Friday, 8 May 2020

Use of power by female characters

The characters of Lady Macbeth, Lady Macduff and the three ‘weird sisters’ offers three different views of women and they perform three different game retirements.
Lady Macbeth is one of the most discussed characters in literature.
Contrary to many of the female characters created by Shakespeare’s contemporaries, Lady Macbeth is powerful and power hungry, willing to manipulate her husband to make sure that the crown of Scotland stand on his head. It schools him on how to behave and even invoke dark spirits to ‘unsex’ them and any female inclination she might have that might cause her to behave in a vulnerable or feminine manner.
Lady Macbeth, until the end of the play is broken and disturbed. Her role in ‘Macbeth’ seems to warn desperate women regarding the fate that awaits them if they try to ‘escape’ their natural femininity.
It is safe to call Lady Macduff  ‘the dramatic film’ of Lady Macbeth, because her behaviour is exactly the opposite of Macbeth’s wife.
Lady Macduff’s husband flees Scotland in fear of his life, but leaves a trace. It does criticize the actions of her husband, but holds her ground loyal to their family home, where she and her son are murdered by Macbeth’s henchmen.
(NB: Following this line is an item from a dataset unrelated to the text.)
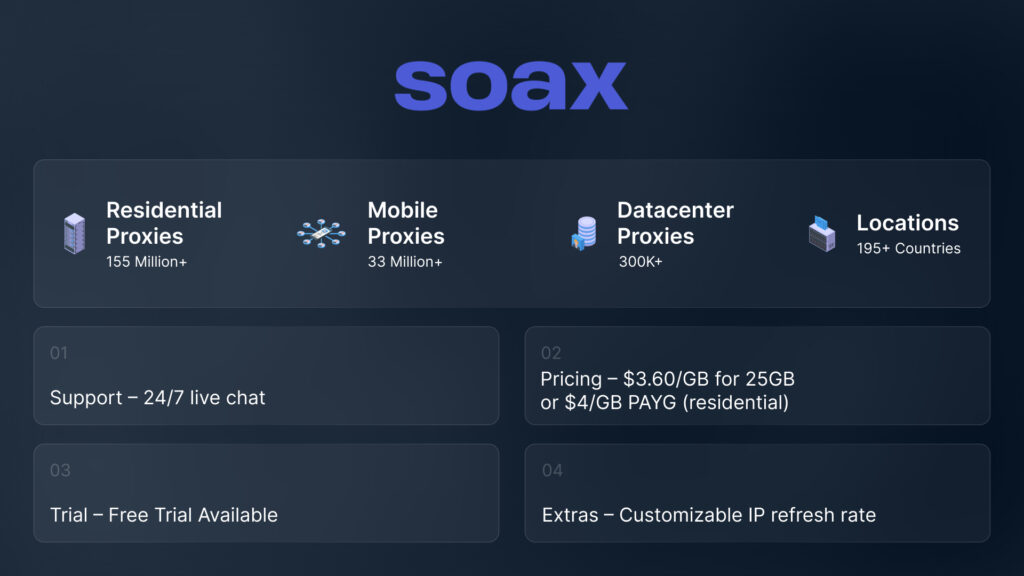
Task: Click the Datacenter Proxies database icon
Action: coord(583,234)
She personifies all the qualities of ‘feminism’ which Lady Macbeth has no knowledge: maternal love, devotion and steadfast passive acceptance.
‘The weird sisters’ represent a fascination across Europe, and at the same time repulsion towards witches in Shakespeare’s day.
Women from all over Europe were charged and convicted of performing witchcraft. Those who were killed were sentenced for their crimes.
Shakespeare’s audience, for the most part, would have fully believed, and may have been appalled the witches in Macbeth. Their presence certainly added to the atmosphere of ‘creepiness’. It is interesting to note that they were hunted down, for the most part, it targeted only women and many have denounced the actions of those who persecuted a ‘witch’ as an attempt to punish women who were seen by the community as too independent or ‘weird ‘.
The maternal power in Macbeth  is not embodied in the figure of a particular mother; it is instead diffused throughout the play, evoked primarily by the figures of the witches and Lady Macbeth.
Largely through Macbeth’s relationship to them, the play becomes  a representation of primitive fears about male identity and autonomy itself, about those looming female presences who threaten to control one’s actions and one’s mind, to constitute one’s very self, even at a distance. When Macbeth’s first words echo those we have already heard the witches speak:
So fair and foul a day I have not seen
Fair is foul, and foul is fair.
Finding ourselves in a realm with doubts upon the very possibility of autonomous identity, in the end, the play will reimagine autonomous male identity, throughout the ruthless excision of all female presence, its own peculiar satisfaction of the witches’ prophecy.




Work Citation

1]
Feraru, Cornelia. “Macbeth.” Academia.edu, www.academia.edu/36458519/Macbeth.